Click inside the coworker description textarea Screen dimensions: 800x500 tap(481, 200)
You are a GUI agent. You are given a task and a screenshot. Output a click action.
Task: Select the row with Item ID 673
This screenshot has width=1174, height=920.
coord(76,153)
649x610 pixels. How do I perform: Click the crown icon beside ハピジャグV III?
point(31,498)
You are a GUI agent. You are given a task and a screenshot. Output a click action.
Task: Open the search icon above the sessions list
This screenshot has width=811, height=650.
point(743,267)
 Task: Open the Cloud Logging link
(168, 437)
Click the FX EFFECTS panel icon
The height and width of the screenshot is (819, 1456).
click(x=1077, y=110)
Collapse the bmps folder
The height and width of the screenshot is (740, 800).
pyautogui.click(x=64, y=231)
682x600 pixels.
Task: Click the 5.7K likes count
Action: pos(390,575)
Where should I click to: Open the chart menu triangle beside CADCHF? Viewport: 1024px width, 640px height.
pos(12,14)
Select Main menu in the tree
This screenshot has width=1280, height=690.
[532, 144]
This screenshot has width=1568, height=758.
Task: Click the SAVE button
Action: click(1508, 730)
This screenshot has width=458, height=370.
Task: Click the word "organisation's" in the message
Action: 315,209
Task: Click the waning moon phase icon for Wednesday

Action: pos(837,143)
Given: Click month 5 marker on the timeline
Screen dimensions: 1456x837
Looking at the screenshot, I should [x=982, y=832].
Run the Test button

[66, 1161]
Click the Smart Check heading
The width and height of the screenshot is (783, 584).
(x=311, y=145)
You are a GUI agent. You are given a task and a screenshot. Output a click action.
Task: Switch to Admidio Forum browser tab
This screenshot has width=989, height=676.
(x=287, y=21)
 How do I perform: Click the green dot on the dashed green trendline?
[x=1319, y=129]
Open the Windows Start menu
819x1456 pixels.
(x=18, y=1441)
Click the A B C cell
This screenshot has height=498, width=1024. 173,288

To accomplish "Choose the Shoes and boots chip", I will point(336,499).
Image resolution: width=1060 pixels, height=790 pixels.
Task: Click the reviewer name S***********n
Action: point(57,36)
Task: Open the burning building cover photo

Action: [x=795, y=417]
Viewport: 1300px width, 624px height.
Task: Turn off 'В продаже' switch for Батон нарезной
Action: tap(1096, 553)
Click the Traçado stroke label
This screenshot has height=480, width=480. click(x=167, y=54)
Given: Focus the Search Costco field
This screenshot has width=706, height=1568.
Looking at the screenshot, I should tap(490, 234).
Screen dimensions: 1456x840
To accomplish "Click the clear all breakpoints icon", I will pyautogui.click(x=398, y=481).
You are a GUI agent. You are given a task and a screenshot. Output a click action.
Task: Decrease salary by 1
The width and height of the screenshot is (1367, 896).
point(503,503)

PROBLEM STATEMENT >> Print the entries once more, identical in every line.

EXERCISE RESPONSE >>
Click inside the coworker description textarea Screen dimensions: 800x500 tap(481, 200)
You are a GUI agent. You are given a task and a screenshot. Output a click action.
Task: Select the row with Item ID 673
This screenshot has width=1174, height=920.
coord(76,153)
649x610 pixels. How do I perform: Click the crown icon beside ハピジャグV III?
point(31,498)
You are a GUI agent. You are given a task and a screenshot. Output a click action.
Task: Open the search icon above the sessions list
This screenshot has width=811, height=650.
point(743,267)
 Task: Open the Cloud Logging link
(168, 437)
Click the FX EFFECTS panel icon
The height and width of the screenshot is (819, 1456).
click(x=1077, y=110)
Collapse the bmps folder
The height and width of the screenshot is (740, 800).
pyautogui.click(x=64, y=231)
682x600 pixels.
Task: Click the 5.7K likes count
Action: pos(390,575)
Where should I click to: Open the chart menu triangle beside CADCHF? Viewport: 1024px width, 640px height.
pos(12,14)
Select Main menu in the tree
This screenshot has width=1280, height=690.
[532, 144]
This screenshot has width=1568, height=758.
Task: Click the SAVE button
Action: click(1508, 730)
This screenshot has width=458, height=370.
Task: Click the word "organisation's" in the message
Action: 315,209
Task: Click the waning moon phase icon for Wednesday

Action: pos(837,143)
Given: Click month 5 marker on the timeline
Screen dimensions: 1456x837
Looking at the screenshot, I should [x=982, y=832].
Run the Test button

[66, 1161]
Click the Smart Check heading
The width and height of the screenshot is (783, 584).
(x=311, y=145)
You are a GUI agent. You are given a task and a screenshot. Output a click action.
Task: Switch to Admidio Forum browser tab
This screenshot has width=989, height=676.
(x=287, y=21)
 How do I perform: Click the green dot on the dashed green trendline?
[x=1319, y=129]
Open the Windows Start menu
819x1456 pixels.
(x=18, y=1441)
Click the A B C cell
This screenshot has height=498, width=1024. 173,288

To accomplish "Choose the Shoes and boots chip", I will point(336,499).
Image resolution: width=1060 pixels, height=790 pixels.
Task: Click the reviewer name S***********n
Action: point(57,36)
Task: Open the burning building cover photo

Action: [x=795, y=417]
Viewport: 1300px width, 624px height.
Task: Turn off 'В продаже' switch for Батон нарезной
Action: tap(1096, 553)
Click the Traçado stroke label
This screenshot has height=480, width=480. click(x=167, y=54)
Given: Focus the Search Costco field
This screenshot has width=706, height=1568.
Looking at the screenshot, I should tap(490, 234).
Screen dimensions: 1456x840
To accomplish "Click the clear all breakpoints icon", I will pyautogui.click(x=398, y=481).
You are a GUI agent. You are given a task and a screenshot. Output a click action.
Task: Decrease salary by 1
The width and height of the screenshot is (1367, 896).
point(503,503)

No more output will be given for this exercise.